Bayram'ın Düşündürdükleri
Çağdaş yaşamın monotonlaştırdığı, bireyselleştirdiği ve giderek de anlamını yok ettiği bir dünyada, aşkın değerlerden azat oluşun zaferini kutlayan insan, diğer taraftan da Tanrı, evren ve insan arasındaki sıcak ilişkiler ekseninde şekillenen bir yaşam biçiminden uzak kalışın yol açtığı kozmik yalnızlığın şokunu yaşıyor; bitmek tükenmek bilmeyen sorunlarla kuşatıldığı bir labirentte yolunu kaybetmişliğin girdabında kalmanın ızdırabını çekiyor. İşte dini değerler, ritüeller, bayramlar, yaşama verdiği manevi ve teşvik edici destek, oluşturmuş olduğu ayrımlar, sonsuzluk, ölümsüzlük ve mükemmelliğe yönelik uyandırdığı özlemle, bütün karşı çıkış ve meydan okuyuşlara rağmen, yaşamımıza ve beşeri tecrübeye anlam katmayı sürdürmekte; yaşamın boş bir oyundan ibaret olmadığını hatırlatmaktadır. Bu yönüyle bayramları yalnızca şekli bir ritüelden ibaret görmemek; o güne kavuşuşun ötesinde çekilen zahmet, çaba ve ferağatı anımsamak ve arkasında yatan saklı anlamı keşfedebilmek önemli, önemli olduğu kadar da gereklidir. Her bayram sabahı ve yeniden milli ve dini bayramlarımızın coşkusunu yaşarken, onların gösterilen bir çaba ve bu çaba içinde tek vücud oluşun bir doruk noktası oluşunu hatırlamak; kendi kendimizle ve bizimle aynı yaşamı paylaşan başkalarıyla tek vücud olabilmek, aynı hazzı yaşayabilmek ve bu anlamda bayramların insanlar arasında bir ayrışmanın değil, kaynaşmanın, sevinçte ve tasada bir olabilmenin vasıtaları oluşunun farkında olabilmek gereklidir. Zira insan yaşamı denen kompleks yapı, yalnızca mutlulukları, güzellikleri ve sevinçleri içermez; aynı zamanda sıkıntıları, çıkmazları ve acıları da barındırır. Bayramlarda yalnızca güzel yaşantılarda anlam bulmak, acıları ızdırapları görmezlikten gelmek, onları paylaşmamak ve başkalarının sıkıntılarıyla hemhal olamamak, diğer değerlerimiz gibi, bayramlarımızın da içinin boşaltılması anlamına gelebilir. Zira güzel yaşantılarda anlam bulmak kolaydır; ancak acıda, ızdırapta ve yaşanan darboğazlarda anlam aramak oldukça zordur ama zor olduğu kadar da anlamlıdır; ve galiba da gereklidir. Bayramların hazzına varabilmek, sevinçte ve tasada bir olabilmek, çoğu kere kişisel ve toplumsal bir trajediyi zafere dönüştürebilir; insanlara her şeye rağmen yaşama bir ‘evet’ deme gücü verir.

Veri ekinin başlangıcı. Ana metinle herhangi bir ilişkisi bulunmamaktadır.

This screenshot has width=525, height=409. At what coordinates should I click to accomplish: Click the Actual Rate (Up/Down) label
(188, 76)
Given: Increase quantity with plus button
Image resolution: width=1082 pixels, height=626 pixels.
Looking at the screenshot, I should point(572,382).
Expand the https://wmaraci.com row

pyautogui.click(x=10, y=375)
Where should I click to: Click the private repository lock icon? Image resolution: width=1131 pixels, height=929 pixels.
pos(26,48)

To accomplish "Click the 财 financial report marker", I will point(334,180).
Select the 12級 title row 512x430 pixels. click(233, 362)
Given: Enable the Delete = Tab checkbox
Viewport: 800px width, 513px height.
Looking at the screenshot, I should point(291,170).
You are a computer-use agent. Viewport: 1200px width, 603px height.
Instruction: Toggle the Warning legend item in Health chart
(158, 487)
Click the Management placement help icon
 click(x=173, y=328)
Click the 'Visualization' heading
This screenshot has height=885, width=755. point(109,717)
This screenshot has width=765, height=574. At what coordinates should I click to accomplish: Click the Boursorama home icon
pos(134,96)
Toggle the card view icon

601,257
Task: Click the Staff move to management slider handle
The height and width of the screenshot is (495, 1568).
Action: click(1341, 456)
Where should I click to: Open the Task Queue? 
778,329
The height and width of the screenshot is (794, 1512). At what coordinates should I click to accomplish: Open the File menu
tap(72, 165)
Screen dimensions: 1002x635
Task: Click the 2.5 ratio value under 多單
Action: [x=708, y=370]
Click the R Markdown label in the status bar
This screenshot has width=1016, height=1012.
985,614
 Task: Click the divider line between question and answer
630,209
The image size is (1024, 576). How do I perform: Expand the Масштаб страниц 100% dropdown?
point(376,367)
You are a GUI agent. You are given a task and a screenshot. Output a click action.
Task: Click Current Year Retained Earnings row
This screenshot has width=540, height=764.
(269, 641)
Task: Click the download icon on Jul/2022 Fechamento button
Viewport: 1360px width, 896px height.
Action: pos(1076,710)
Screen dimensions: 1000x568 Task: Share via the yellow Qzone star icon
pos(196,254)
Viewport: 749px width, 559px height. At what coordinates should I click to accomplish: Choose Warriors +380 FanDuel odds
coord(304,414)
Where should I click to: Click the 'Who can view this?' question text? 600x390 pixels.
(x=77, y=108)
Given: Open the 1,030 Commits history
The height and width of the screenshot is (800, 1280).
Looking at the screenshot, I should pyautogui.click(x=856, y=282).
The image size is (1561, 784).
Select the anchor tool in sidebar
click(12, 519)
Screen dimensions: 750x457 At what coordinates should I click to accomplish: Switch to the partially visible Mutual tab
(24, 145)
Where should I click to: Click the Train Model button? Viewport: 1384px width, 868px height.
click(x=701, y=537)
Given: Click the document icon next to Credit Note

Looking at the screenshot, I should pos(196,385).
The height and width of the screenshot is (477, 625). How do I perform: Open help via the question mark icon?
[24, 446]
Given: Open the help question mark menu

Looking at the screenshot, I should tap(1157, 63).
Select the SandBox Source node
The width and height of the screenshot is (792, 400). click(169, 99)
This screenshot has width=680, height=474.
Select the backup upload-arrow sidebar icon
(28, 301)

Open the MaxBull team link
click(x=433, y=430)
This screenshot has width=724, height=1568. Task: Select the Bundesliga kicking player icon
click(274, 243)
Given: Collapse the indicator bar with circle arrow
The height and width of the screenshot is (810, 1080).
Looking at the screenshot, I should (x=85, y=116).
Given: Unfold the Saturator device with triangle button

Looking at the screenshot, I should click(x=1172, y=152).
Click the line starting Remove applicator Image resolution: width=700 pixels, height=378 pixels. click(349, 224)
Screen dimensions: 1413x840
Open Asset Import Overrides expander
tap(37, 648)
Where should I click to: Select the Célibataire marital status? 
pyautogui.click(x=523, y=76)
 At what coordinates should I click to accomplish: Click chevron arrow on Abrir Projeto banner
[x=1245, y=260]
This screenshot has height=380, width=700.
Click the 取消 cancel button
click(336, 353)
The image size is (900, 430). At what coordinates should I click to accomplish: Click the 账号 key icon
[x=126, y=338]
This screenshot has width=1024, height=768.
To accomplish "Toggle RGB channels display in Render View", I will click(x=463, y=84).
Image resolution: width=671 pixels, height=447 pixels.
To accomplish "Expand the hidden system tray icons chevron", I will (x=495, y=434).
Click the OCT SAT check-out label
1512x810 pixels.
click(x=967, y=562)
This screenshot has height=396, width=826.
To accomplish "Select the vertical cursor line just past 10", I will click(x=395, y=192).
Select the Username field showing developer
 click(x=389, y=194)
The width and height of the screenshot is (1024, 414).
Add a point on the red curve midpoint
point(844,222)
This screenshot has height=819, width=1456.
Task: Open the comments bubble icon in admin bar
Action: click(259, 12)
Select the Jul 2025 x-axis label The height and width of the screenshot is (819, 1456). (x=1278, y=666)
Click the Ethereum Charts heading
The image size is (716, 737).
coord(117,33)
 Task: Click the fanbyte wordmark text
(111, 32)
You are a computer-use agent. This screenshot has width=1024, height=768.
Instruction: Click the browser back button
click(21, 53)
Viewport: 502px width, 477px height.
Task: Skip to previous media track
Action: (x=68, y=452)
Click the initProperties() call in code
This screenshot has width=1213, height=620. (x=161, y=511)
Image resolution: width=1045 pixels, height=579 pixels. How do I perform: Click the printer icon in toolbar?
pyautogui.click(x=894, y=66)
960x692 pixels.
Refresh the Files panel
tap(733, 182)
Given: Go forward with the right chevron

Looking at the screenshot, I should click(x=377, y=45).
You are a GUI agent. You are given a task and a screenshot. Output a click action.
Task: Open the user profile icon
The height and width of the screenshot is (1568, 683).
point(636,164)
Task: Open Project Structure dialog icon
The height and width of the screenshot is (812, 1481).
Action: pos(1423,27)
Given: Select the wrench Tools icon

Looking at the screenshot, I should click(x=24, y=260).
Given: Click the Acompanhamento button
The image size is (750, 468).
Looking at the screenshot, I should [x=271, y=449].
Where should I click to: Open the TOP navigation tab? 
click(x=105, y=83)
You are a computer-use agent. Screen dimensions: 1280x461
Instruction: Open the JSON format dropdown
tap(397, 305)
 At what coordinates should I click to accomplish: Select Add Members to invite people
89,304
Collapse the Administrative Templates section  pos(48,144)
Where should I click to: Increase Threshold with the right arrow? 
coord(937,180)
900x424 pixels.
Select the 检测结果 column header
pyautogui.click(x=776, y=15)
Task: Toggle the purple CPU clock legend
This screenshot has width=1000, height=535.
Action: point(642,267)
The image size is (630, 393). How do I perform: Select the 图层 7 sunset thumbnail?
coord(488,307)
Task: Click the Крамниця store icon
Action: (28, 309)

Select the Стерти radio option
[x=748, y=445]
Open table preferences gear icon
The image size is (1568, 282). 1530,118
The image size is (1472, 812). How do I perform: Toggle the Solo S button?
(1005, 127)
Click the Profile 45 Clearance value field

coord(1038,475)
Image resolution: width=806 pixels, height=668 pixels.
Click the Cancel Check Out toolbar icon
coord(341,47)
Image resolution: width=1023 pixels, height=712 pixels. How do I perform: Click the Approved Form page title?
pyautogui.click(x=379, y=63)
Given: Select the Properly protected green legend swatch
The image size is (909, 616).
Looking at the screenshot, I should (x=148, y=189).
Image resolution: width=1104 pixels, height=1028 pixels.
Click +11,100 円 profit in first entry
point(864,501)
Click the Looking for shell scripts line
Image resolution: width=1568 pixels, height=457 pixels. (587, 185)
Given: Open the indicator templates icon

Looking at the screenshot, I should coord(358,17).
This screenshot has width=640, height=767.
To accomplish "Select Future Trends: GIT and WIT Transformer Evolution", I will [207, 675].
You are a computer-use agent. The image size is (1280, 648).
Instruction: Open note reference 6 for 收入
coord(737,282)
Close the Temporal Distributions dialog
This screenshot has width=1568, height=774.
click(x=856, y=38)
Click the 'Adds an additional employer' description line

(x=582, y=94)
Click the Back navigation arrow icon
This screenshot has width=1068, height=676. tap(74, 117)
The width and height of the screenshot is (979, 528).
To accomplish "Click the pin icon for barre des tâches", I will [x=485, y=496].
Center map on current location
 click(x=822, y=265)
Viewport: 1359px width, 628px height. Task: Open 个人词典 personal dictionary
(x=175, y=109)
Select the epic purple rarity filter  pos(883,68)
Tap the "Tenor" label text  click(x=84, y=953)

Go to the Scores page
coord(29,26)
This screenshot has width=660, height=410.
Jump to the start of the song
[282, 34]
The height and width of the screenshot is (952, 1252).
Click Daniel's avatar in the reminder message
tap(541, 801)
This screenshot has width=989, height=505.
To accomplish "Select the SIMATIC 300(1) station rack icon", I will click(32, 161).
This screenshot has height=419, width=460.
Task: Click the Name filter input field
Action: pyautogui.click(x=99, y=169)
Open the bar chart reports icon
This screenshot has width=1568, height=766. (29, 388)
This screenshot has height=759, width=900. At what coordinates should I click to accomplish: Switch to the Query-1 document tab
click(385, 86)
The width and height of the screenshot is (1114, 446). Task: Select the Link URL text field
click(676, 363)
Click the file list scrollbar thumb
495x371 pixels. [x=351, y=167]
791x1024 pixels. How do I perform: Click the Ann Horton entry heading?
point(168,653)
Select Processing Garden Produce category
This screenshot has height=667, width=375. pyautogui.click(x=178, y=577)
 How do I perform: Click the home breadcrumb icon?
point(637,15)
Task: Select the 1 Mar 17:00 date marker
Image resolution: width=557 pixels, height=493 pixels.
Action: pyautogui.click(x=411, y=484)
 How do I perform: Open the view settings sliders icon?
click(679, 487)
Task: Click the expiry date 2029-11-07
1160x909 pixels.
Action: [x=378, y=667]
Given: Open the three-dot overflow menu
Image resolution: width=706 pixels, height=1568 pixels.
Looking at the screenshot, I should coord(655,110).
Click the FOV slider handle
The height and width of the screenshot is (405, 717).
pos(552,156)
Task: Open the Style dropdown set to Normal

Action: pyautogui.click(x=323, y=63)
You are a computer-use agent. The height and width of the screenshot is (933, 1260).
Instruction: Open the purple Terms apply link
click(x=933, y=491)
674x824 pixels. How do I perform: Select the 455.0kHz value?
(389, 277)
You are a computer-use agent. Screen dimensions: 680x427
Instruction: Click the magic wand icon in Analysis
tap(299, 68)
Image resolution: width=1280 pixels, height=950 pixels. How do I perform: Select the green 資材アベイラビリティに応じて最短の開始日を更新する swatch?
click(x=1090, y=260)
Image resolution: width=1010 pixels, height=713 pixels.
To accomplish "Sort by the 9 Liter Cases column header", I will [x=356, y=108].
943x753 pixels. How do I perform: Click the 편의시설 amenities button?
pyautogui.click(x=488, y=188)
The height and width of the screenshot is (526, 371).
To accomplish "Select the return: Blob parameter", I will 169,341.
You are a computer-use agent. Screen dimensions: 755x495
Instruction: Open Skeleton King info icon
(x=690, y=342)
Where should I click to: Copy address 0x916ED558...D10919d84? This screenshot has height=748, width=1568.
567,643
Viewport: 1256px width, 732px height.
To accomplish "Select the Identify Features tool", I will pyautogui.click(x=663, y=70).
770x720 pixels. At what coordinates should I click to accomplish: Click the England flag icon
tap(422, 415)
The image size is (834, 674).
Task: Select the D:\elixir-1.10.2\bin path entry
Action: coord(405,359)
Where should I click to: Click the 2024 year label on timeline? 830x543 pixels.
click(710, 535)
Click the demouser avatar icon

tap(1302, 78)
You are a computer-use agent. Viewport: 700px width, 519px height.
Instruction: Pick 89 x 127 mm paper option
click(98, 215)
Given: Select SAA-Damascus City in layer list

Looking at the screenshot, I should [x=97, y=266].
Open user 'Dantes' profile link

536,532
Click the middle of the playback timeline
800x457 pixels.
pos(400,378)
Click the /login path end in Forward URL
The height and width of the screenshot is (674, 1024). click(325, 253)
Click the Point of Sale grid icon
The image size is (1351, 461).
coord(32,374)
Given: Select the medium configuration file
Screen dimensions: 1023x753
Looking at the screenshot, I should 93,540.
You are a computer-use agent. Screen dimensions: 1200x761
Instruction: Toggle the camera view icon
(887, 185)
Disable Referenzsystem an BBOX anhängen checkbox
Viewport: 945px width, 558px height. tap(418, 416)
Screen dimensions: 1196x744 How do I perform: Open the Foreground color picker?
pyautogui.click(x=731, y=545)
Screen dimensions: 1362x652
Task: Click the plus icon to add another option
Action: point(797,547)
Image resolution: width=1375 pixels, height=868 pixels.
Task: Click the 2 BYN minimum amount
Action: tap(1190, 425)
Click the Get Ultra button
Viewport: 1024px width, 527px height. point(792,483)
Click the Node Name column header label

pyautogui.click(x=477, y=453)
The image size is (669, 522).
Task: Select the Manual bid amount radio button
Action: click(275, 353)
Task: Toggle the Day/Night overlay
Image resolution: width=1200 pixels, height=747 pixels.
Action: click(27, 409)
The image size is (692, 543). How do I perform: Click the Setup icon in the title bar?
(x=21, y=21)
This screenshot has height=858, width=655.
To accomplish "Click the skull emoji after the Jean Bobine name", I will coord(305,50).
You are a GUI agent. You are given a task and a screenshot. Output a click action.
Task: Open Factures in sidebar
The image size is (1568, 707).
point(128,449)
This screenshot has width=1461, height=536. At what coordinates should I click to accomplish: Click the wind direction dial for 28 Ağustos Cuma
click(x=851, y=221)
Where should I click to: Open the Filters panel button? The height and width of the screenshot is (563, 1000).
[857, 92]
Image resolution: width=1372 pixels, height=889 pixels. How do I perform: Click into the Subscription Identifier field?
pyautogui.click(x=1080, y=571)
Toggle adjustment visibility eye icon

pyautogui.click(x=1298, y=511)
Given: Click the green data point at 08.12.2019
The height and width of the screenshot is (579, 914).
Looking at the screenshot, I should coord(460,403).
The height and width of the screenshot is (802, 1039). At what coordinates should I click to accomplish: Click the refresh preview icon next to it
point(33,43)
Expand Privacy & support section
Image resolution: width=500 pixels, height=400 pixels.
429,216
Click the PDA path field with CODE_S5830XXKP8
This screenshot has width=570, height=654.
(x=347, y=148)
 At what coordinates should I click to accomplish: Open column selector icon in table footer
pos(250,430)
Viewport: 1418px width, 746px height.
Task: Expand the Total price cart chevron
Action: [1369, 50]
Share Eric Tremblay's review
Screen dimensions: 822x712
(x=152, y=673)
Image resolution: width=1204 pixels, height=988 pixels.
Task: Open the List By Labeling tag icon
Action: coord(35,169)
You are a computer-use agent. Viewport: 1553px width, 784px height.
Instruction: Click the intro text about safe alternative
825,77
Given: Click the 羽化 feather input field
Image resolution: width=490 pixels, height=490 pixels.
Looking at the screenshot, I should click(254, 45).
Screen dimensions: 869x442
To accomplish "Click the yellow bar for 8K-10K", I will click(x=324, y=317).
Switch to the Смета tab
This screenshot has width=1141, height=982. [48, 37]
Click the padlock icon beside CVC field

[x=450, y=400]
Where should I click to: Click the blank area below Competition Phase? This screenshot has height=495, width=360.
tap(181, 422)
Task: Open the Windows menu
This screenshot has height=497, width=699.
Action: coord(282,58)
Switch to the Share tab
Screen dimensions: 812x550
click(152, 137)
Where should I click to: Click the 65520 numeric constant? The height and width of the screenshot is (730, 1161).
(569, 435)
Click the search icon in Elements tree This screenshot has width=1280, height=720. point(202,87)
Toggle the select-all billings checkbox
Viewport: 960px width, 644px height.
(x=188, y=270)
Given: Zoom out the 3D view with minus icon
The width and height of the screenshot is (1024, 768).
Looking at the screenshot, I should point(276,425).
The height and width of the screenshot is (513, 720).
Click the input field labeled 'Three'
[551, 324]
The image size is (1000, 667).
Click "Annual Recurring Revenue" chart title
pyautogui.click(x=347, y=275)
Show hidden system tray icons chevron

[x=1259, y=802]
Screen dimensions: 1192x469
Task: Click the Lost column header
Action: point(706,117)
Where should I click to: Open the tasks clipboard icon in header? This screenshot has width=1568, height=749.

Bayramlara bu engin anlamı içinde bakabilmek, insan için mümkün olmayacak olanı mümkün kılan, başlangıcında ilahi aşk ve bağışlanma olması gereken bir ahlaki yeniden doğuşu mümkün kılabilir. Bayramlar, çağdaş yaşamın akışı içerisinde salt bir duygu dalgalanışından ibaret görülmemelidir; bu kutsal günlerde bireyin kendi kaprislerini, saplantılarını ve son anlamda da ‘ben’ini aşması ve kendini, ötekini de içeren ‘toplumsal ben’ ya da daha geniş bağlamda onu içinde yaşadığı evrenle ilişkilendiren ‘evrensel ben’le var kılabilen bir anlam boyutunu da içerirler. Her insan bir bütünün köşe taşlarını oluşturur; her bir köşe taşı bir bütün içinde tek yürek var oldukça anlam taşır; zira tek başına var olabilen bir köşe taşının hiçbir anlamı yoktur. Bu nedenle bayramlar, insana bir gönül rahatlığı kazandırır; paramızı artırmadan da yalnızca iç zenginliğimizi artırarak da lüks yaşamanın mümkün oluşunu önerir.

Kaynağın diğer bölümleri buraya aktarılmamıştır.